AI and machine learning technology have spread rapidly as a scientific tool, enabling discoveries in fields as diverse as animal behaviour, nuclear physics, and exoplanet hunting. As its capabilities expand, artificial intelligence may soon change not just how scientists work, but how they think.
The impact of machine learning on scientific inquiry has been magnified by the changing nature of data collection. Long gone are the days when experimenters would collect individual observations and log them by hand. Modern instruments, whether aboard satellites or lurking at the bottom of the ocean, are constantly generating vast amounts of information — so much that human beings are incapable of processing it.
Machine learning algorithms, in contrast, have no trouble sifting through reams of data. They are designed to identify patterns and sort them into categories.
In the wake of the 2010 Deepwater Horizon disaster in the Gulf of Mexico, oceanographer Kaitlin Frasier of the University of California, San Diego, set out to assess the damage that the massive oil spill caused. “We needed to know what happened to marine mammals,” she says.
Specifically, Frasier was concerned with the spill’s impact on dolphin populations. Trying to track the animals from the surface is expensive and time consuming, so Frasier used a different approach: deploying hydrophones to the seabed to passively record every sound in the ocean.

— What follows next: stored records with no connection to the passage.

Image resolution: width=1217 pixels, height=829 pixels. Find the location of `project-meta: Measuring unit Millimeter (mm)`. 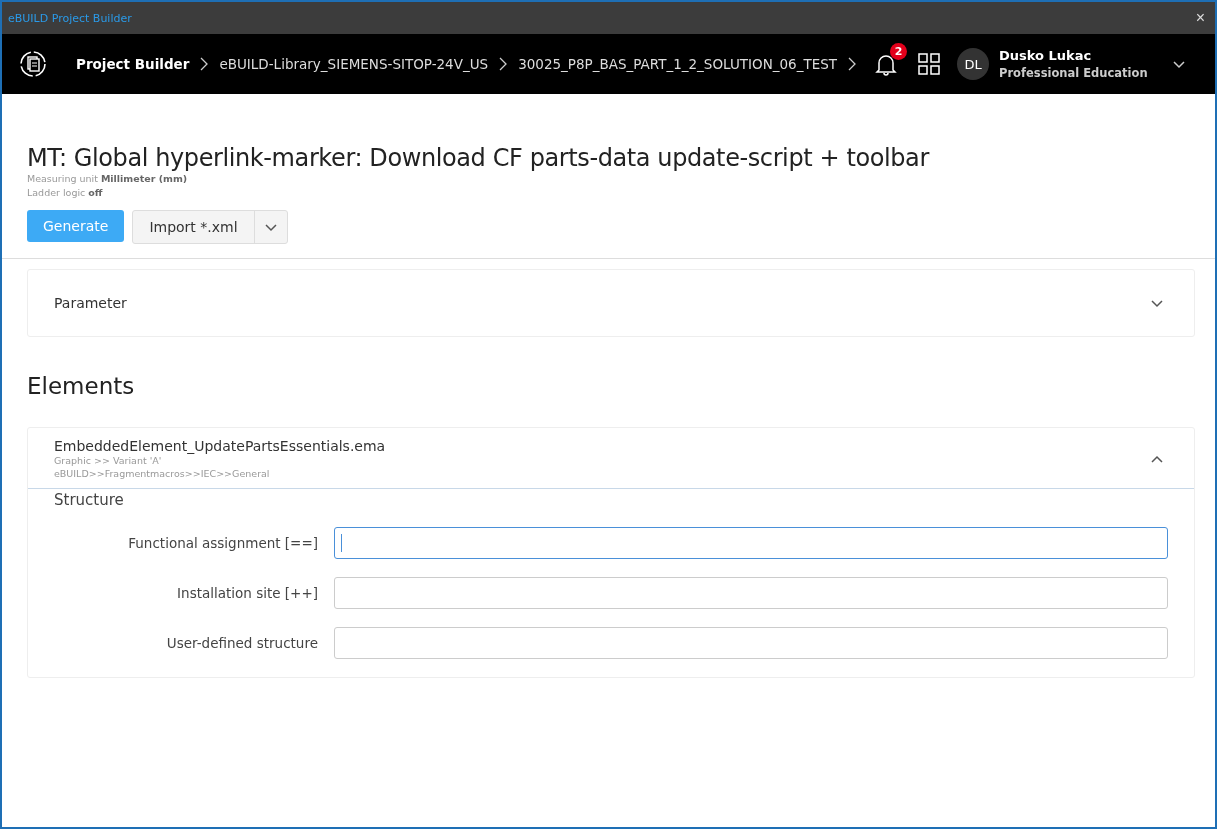

project-meta: Measuring unit Millimeter (mm) is located at coordinates (108, 179).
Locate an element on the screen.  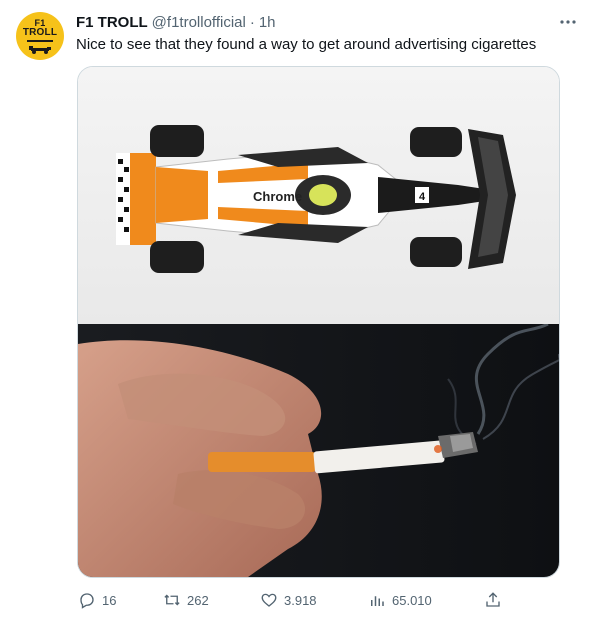
reply-button: 16 is located at coordinates (97, 600).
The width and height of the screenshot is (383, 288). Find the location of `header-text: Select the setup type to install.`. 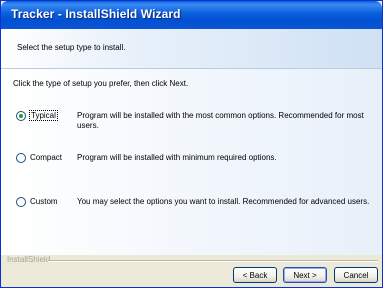

header-text: Select the setup type to install. is located at coordinates (72, 48).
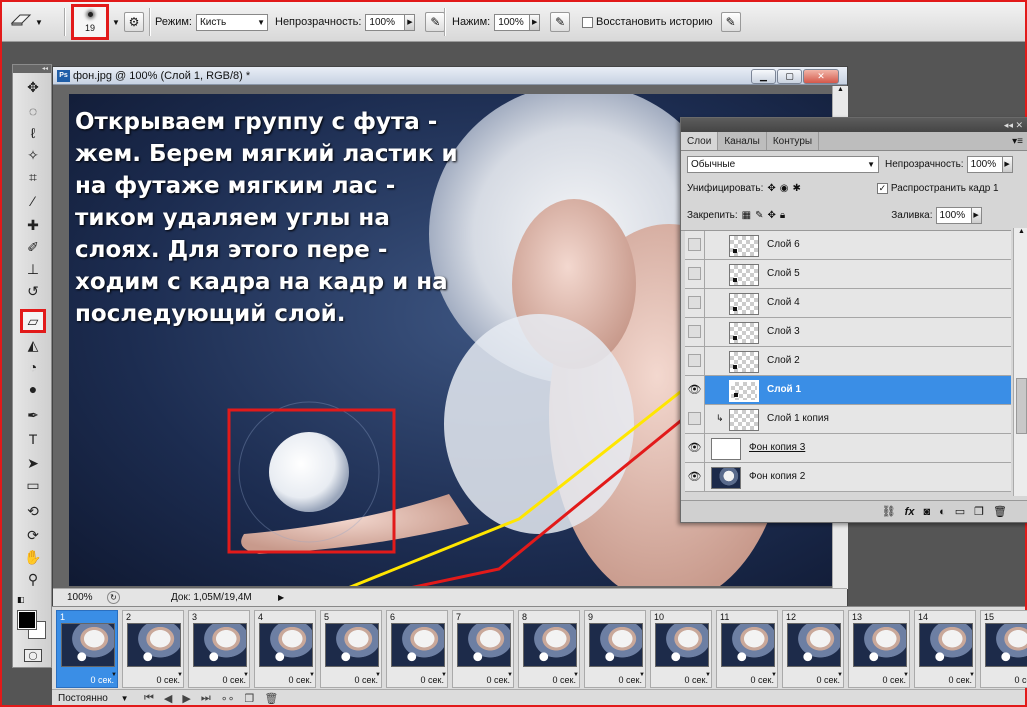 This screenshot has height=707, width=1027. I want to click on marquee-icon: ◌, so click(33, 111).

By separating out dolphin vocalisations from the general ocean noise, Frasier hoped to detect trends in the animals’ population density.
The first part of the experiment was successful: Frasier’s hydrophones captured thousands of hours of sea noise that included hundreds of dolphin vocalisations. “We collected terabytes of data,” Frasier says. But that abundance posed a problem. Listening to all those recordings and sorting out the different kinds of vocalisations into categories would leave her no time to do anything else.

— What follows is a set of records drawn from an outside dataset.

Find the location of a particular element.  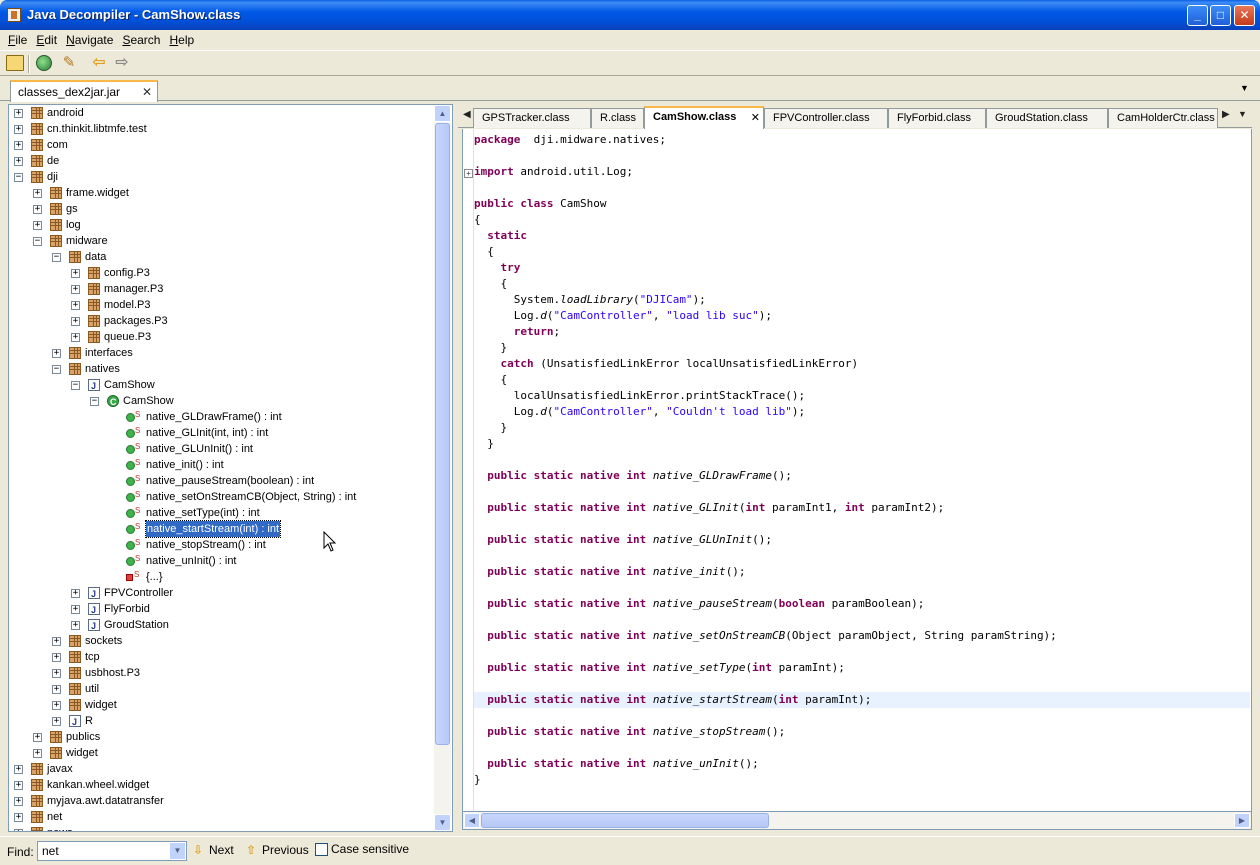

tab-label: FPVController.class is located at coordinates (822, 118).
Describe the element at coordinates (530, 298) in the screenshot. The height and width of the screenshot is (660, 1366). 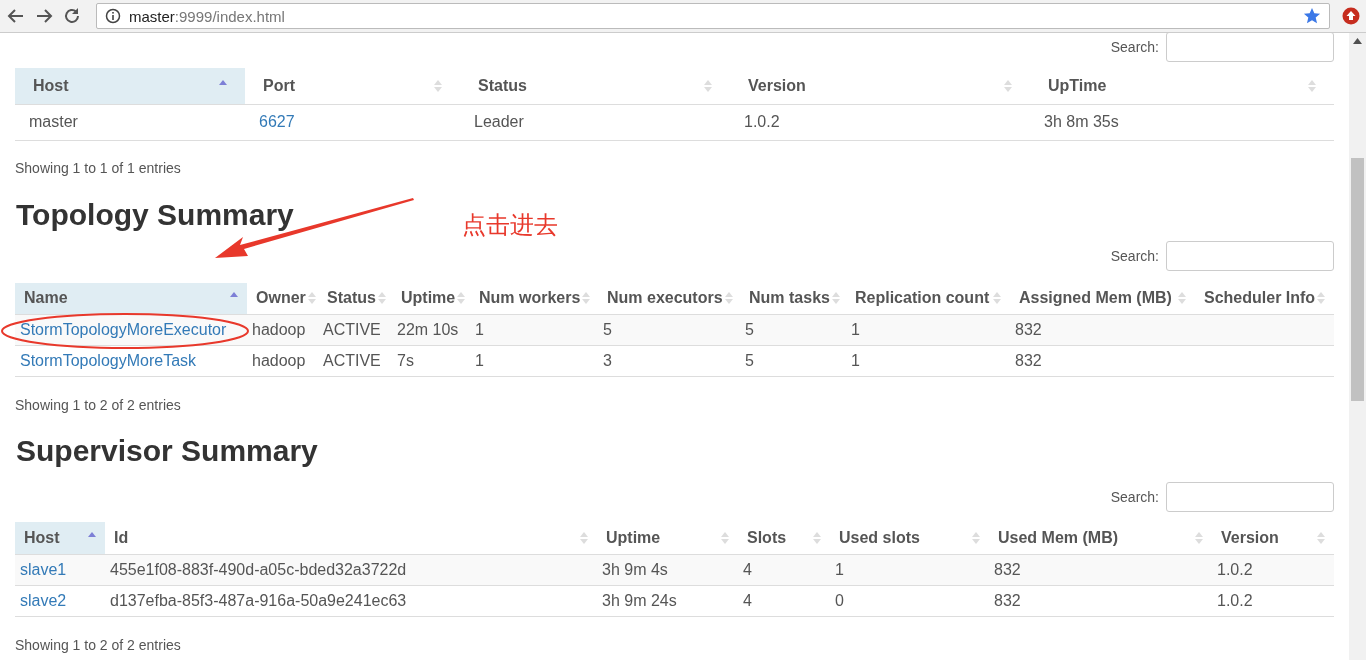
I see `column-label: Num workers` at that location.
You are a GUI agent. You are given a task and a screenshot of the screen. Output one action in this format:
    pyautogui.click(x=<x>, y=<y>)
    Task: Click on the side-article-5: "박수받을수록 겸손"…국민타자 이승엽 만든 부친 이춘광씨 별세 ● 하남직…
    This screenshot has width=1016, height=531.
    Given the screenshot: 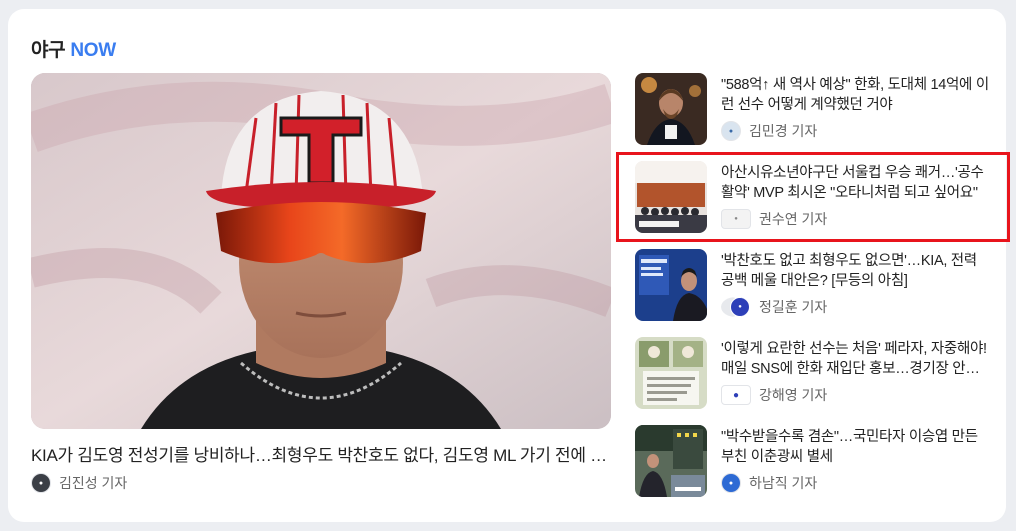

Frasier was familiar with advances in artificial intelligence technology, so set up an algorithm to sift through the masses of data and sort the dolphin sounds into categories. “The algorithm is unsupervised, meaning that you’re turning it loose on the dataset,” Frasier says. By the time it finished running, the software had identified seven types of distinct clicks, only one of which had previously been identified as coming from a known species of dolphin.
Humans think analytically. A computer doesn’t have to go through the reasoning process, so it can generate many more hypotheses than a human would.